9. Inside Rent the Runway’s Secret Dry Cleaning Empire
Most people think of Rent the Runway—which rents designer dresses at a fraction of the retail price for women to wear to events—as an innovative fashion retailer powered by impressive technology. And it is.
But, when the company moves to its new 160,000 square foot warehouse, it will also officially become the nation’s single largest dry cleaner, as measured by pounds per hour.
We spoke to the unsung heroes—who, by the way, are harder to hire than engineeers—who make sure each RTR dress that shows up on your doorstep looks just as glamorous as it did the first time someone took it off a hanger.
10. The Surprisingly Profitable Rise Of Podcast Networks
In the last six months, three podcast networks have popped up, from established public radio players: Infinite Guest from American Public Media, SoundWorks from PRI, and Radiotopia from PRX. Meanwhile WNYC has added more podcasts to its roster of shows, which includes the beloved, and very popular, Radiolab. This American Life, the radio show, is now spawning a podcast called Serial. Online print media has also gotten the message: Slate has doubled its podcast output in the last two years.
With more people listening than ever, and real money to be made in a media landscape with disappearing ad dollars, of course radio veterans are flocking to podcasts. “There have been a number of successful podcasts that have generated fans and made money—everyone wants to see if they can take a crack,” says Steve Nelson, the program director for Infinite Guest, American Public Media’s brand new podcast network.
11. The Hidden Messages In “Game of Thrones” Costumes
Game of Thrones features dragons, blood magic, white walkers, dire wolves, and all sorts of made-up creatures, but its world is a “fantasy reality,” to use the words of the show’s costume designer Michele Clapton. In spite of all the otherworldly elements, viewers still have to believe that the Seven Kingdoms could exist somewhere in the universe.
Much of the credit for the plausibility of the HBO show’s made-up world goes to Clapton, who has overseen costume design throughout the show’s first three seasons. For her, the key is looking at costume design as a mode of storytelling. “It’s so easy to draw a pretty dress in a fun way,” Clapton told Fast Company. “But this is so much more about finding the right look and telling so much more about that character, and that’s what I really, really enjoy: the storytelling….Each thing will tell a story. It might look like a costume is wrong, but actually it’s supposed to look like that. It’s telling you something about the character at the time.”
12. The Softer, More Wearable, Future of Wearables
Amanda Parkes, the founder of Skinteractive Studios, is bridging the worlds of tech and fashion to make sure next-gen wearables look less like watches, and more like scarves.
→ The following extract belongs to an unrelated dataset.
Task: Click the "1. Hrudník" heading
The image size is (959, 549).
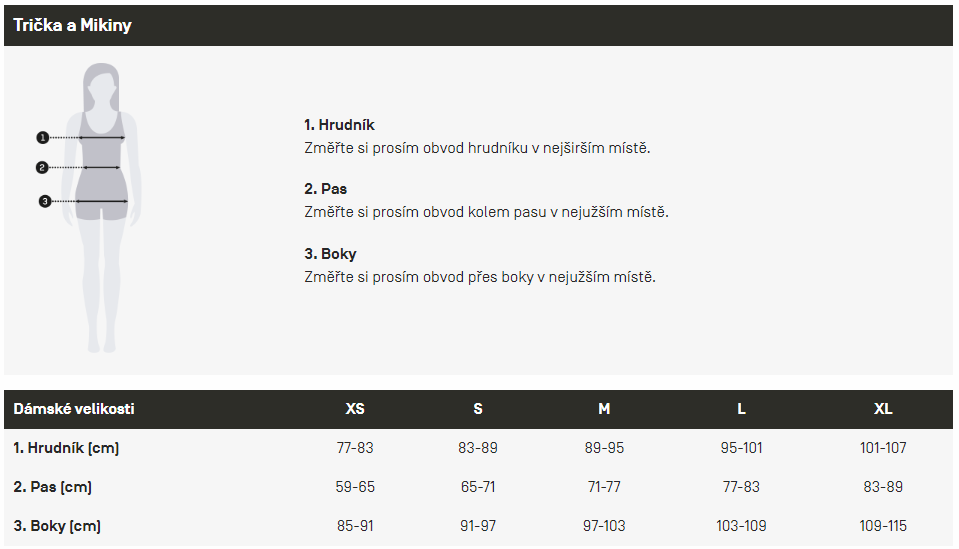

Wearables of the future will cover the entire body and do a host of things we can’t yet imagine. She spoke with Fast Company about the real future of wearables, and what we’ll see in new categories of yet-to-be-created products.
13. Gentrification, Inc.
New York real-estate developer Jamestown has perfected the art of creating the Next Hot Neighborhood. This is its formula—how gentrification really happens—and where you fit in.